No differences found in effects of secondary diabetes drugs on kidney outcomes

There were no significant differences in kidney outcomes between drug classes added to metformin in a recent study of people with type 2 diabetes who were predominantly free of kidney disease at baseline.

Researchers conducted a randomized trial in 5,047 patients with type 2 diabetes who had been treated with metformin for less than 10 years, had an HbA1c level between 6.8% and 8.5%, and had an estimated glomerular filtration rate (eGFR) greater than or equal to 60 mL/min/1.73 m². They were randomly assigned to receive a sulfonylurea, a dipeptidyl peptidase-4 (DPP-4) inhibitor, a glucagon-like peptide-1 (GLP-1) receptor agonist, or basal insulin. Metformin and the secondary drugs were continued unless the HbA1c level rose above 7.5%, after which insulin was added to maintain glycemic control. Patients were enrolled between July 2013 and August 2017 and followed for a mean of 5.0 years (range, 0 to 7.6 years). Results were published by JAMA Internal Medicine on May 22.

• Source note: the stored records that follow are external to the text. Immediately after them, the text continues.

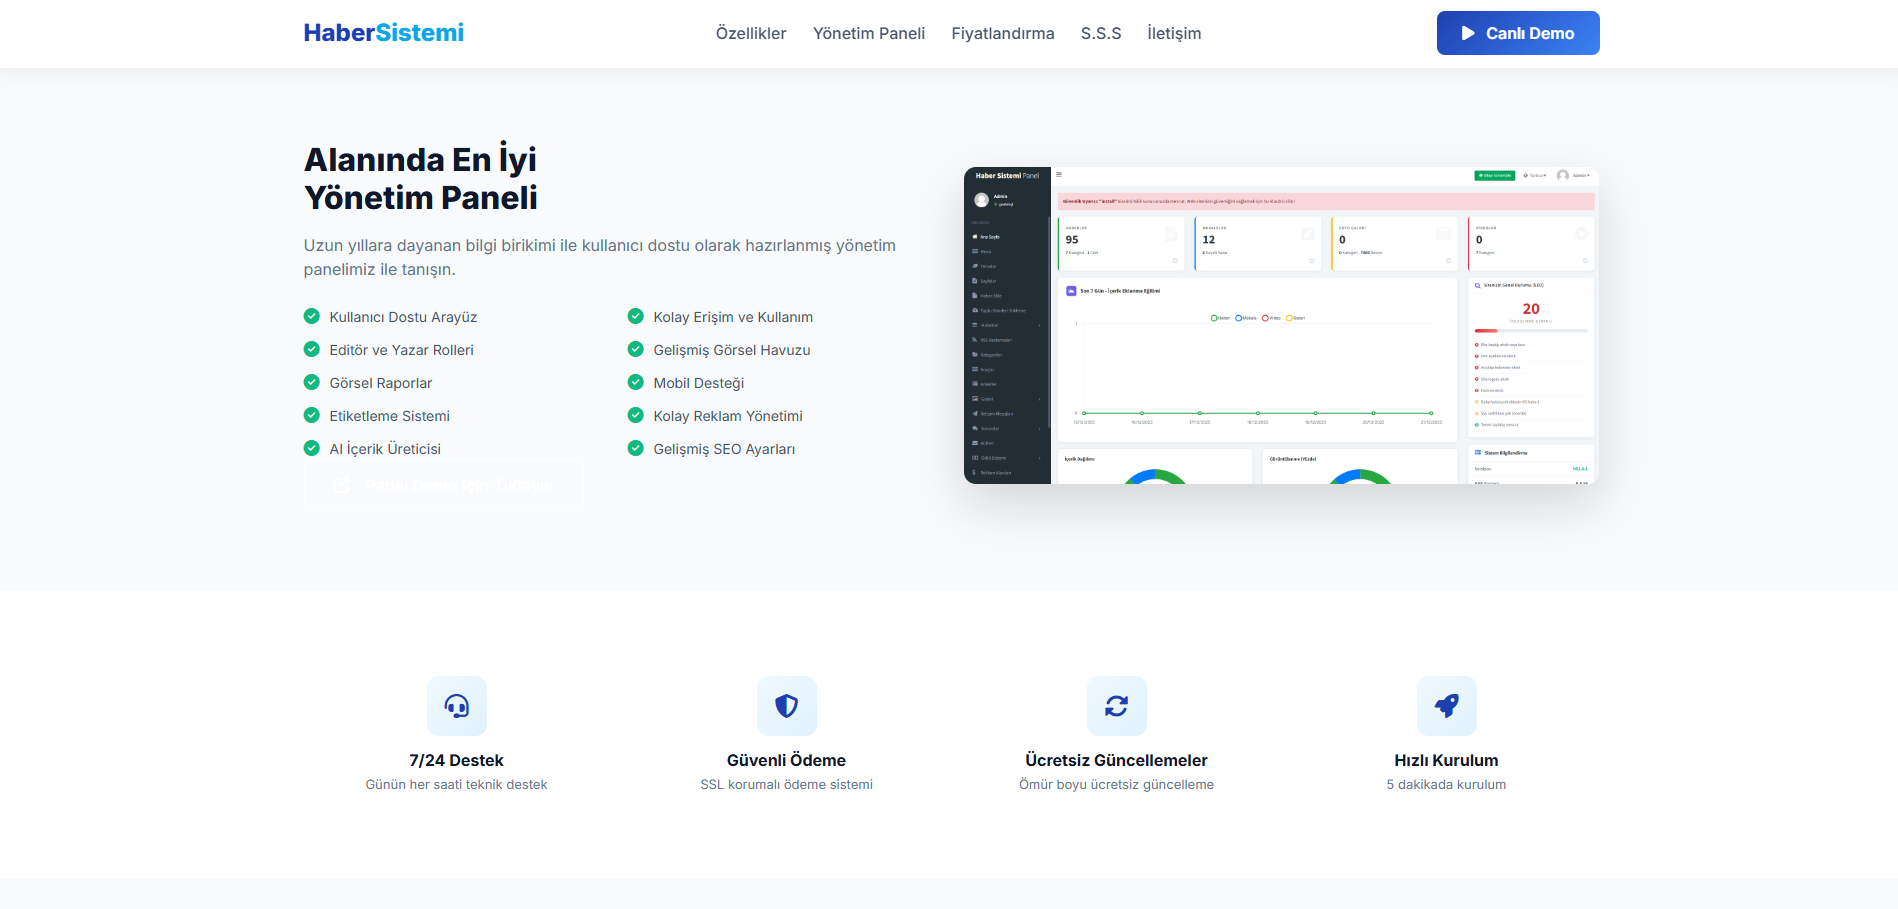Click the HaberSistemi logo link
This screenshot has width=1898, height=909.
383,33
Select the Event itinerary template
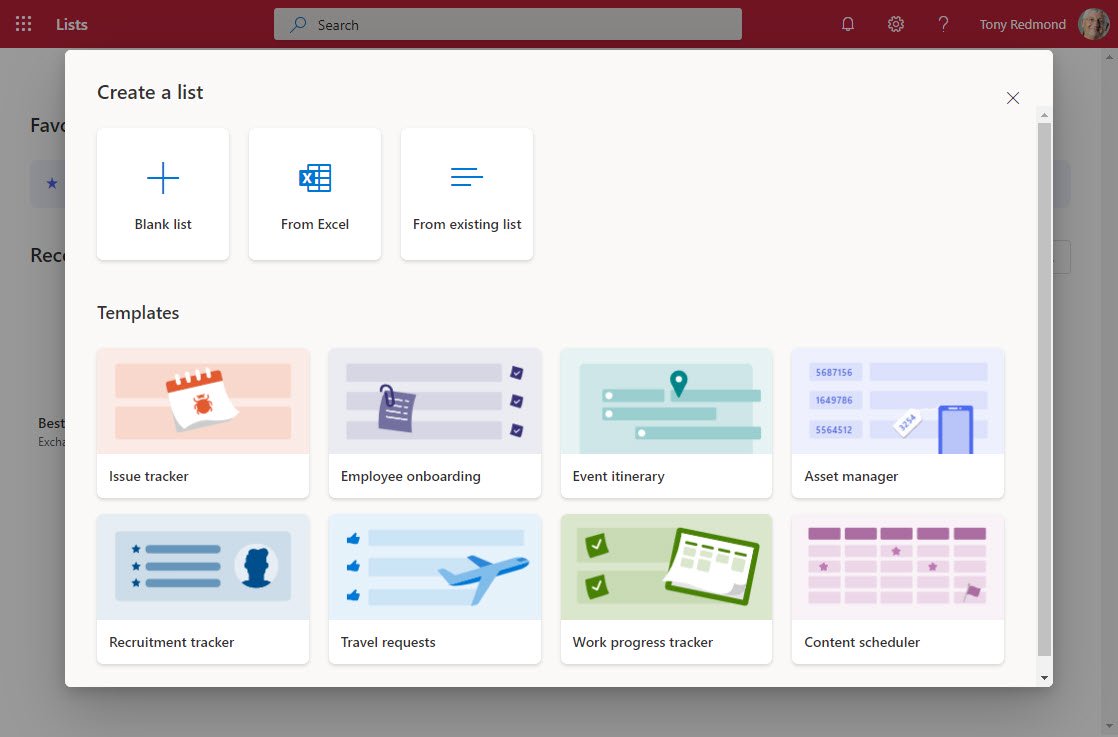This screenshot has height=737, width=1118. click(x=666, y=423)
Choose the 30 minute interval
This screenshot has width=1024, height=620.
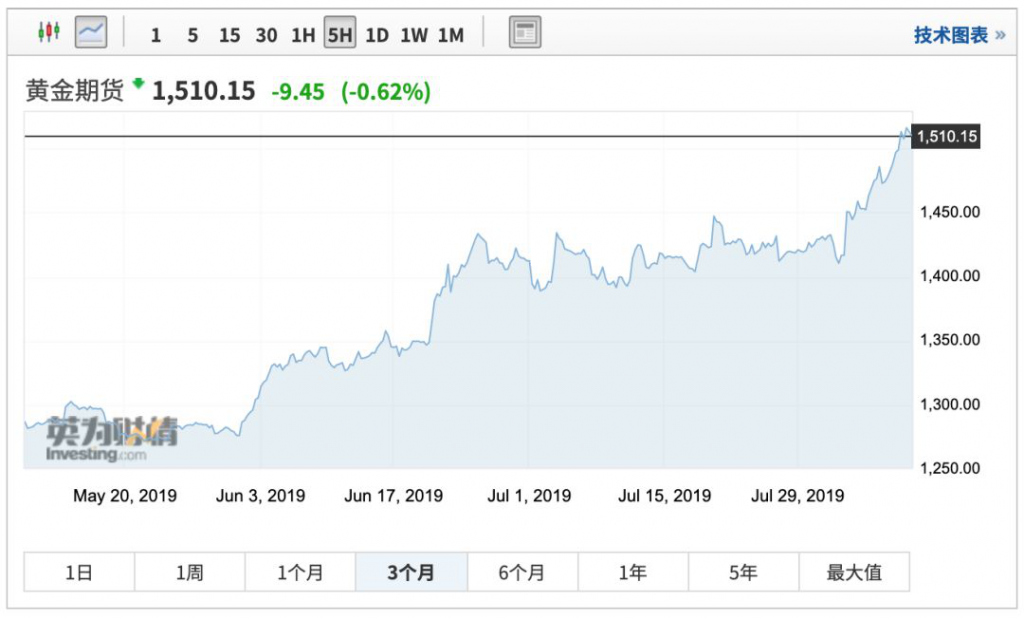(266, 35)
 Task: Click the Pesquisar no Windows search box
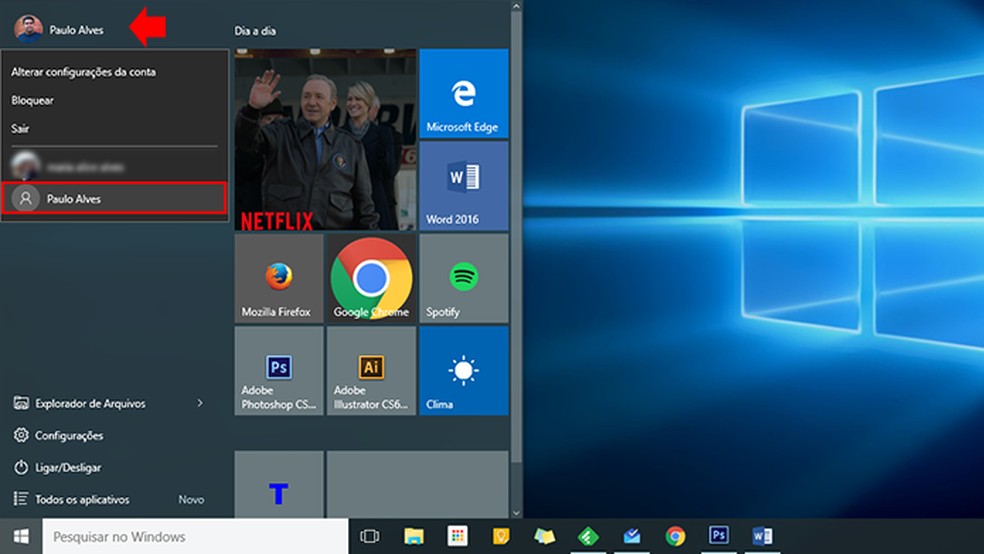pos(195,537)
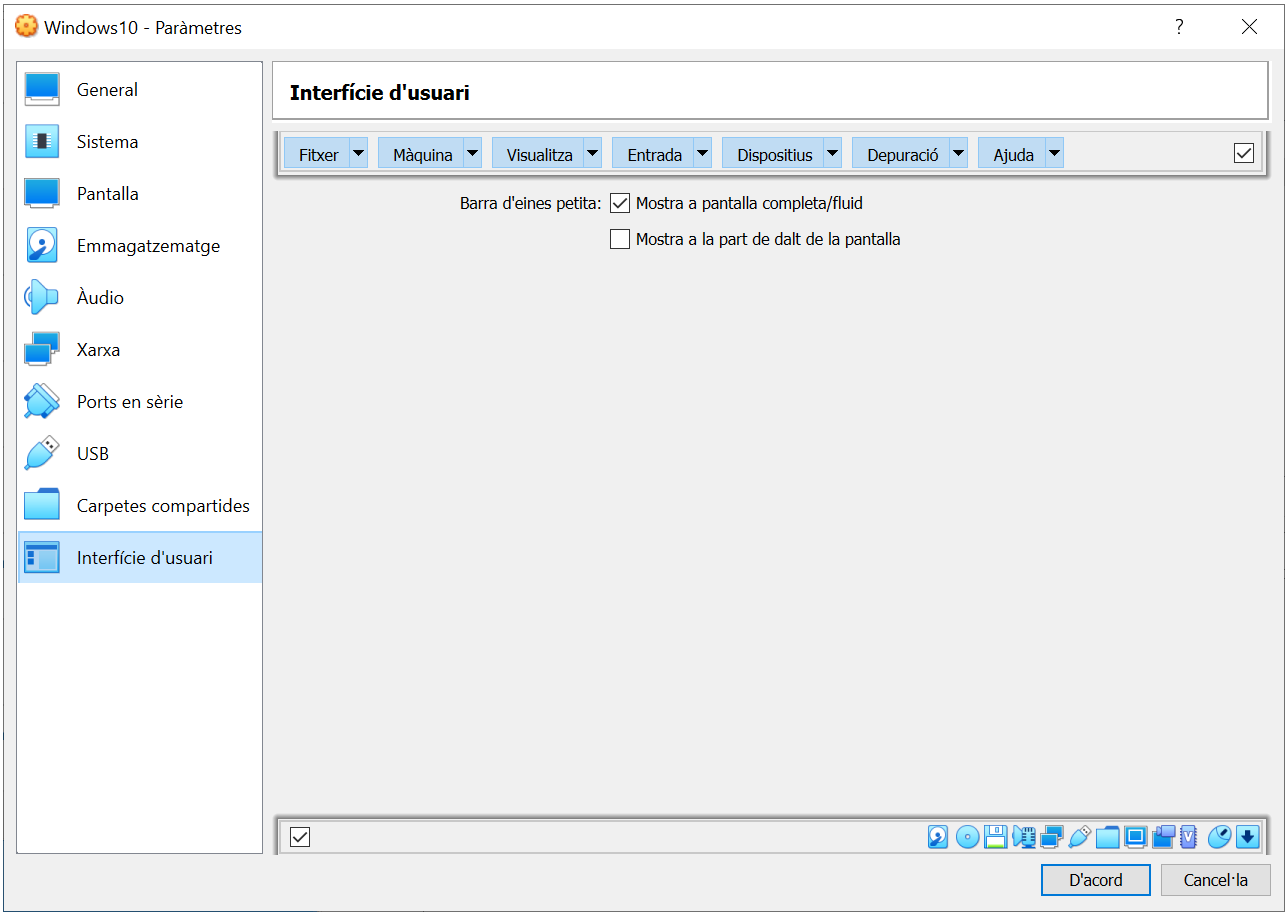Image resolution: width=1287 pixels, height=918 pixels.
Task: Click the optical disc status bar icon
Action: click(x=966, y=837)
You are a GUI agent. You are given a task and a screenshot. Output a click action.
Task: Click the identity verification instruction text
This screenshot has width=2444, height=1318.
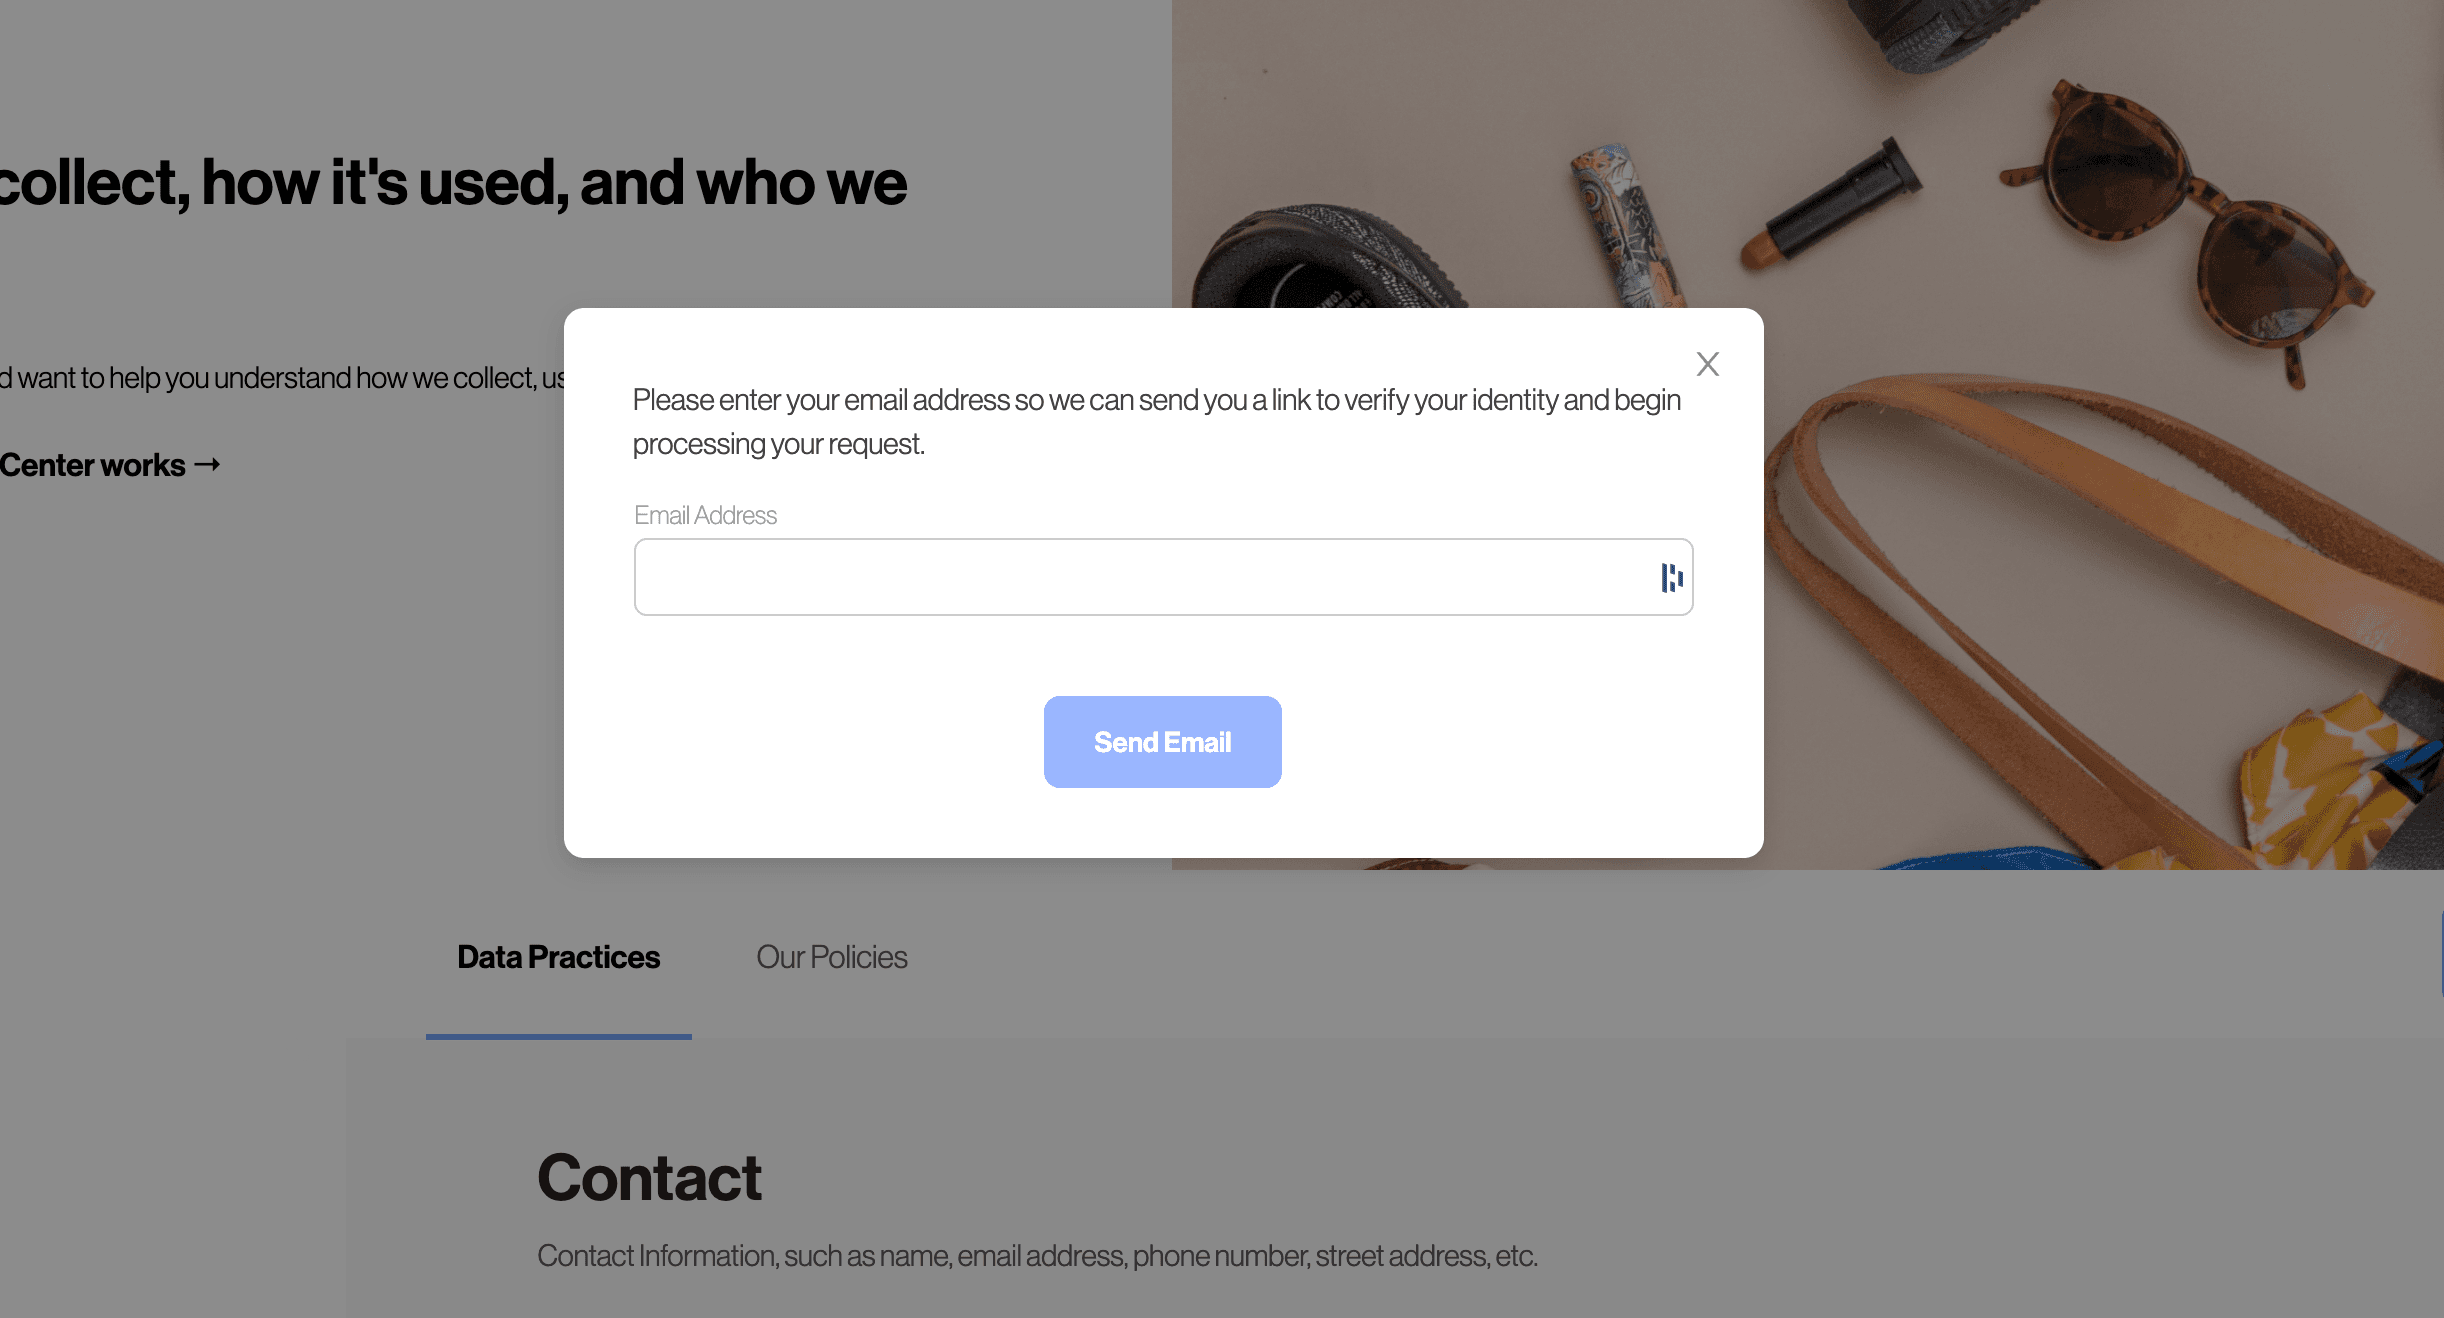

All groups had good glycemic and blood pressure management, and there were no significant differences between groups in progression of albuminuria, dialysis, kidney transplant, or death during five years of follow-up. Mean chronic eGFR slope was similar among the drugs at −2.03 (95% CI, −2.20 to −1.86) mL/min/1.73 m² per year for sitagliptin, −1.92 (95% CI, −2.08 to −1.75) mL/min/1.73 m² per year for glimepiride, −2.08 (95% CI, −2.26 to −1.90) mL/min/1.73 m² per year for liraglutide, and −2.02 (95% CI, −2.19 to −1.84) mL/min/1.73 m² per year for insulin glargine (P=0.61). On the mean composite outcome of kidney disease progression (albuminuria, dialysis, transplant, or death due to kidney disease) outcomes were also similar at 10.6% with sitagliptin, 12.4% with glimepiride, 12.0% with liraglutide, and 11.9% with insulin glargine (P=0.56). Most of the composite outcome was attributable to albuminuria progression (98.4%). No adverse kidney events were attributable to medication assignment.

“These results suggest that neither DPP-4 inhibitor, GLP-1 receptor agonist, sulfonylurea, nor basal insulin has a substantial comparative advantage when added to metformin for preventing the development or progression of DKD [diabetic kidney disease] in [type 2 diabetes] in the first decade after diagnosis,” the authors wrote. They noted that their results appear to differ from some other trials of the drugs, which were generally conducted in patients with worse kidney function at baseline. “These observations raise the possibility that GLP-1 receptor agonists are more effective at slowing the progression of established DKD than at preventing the development of DKD,” the authors wrote.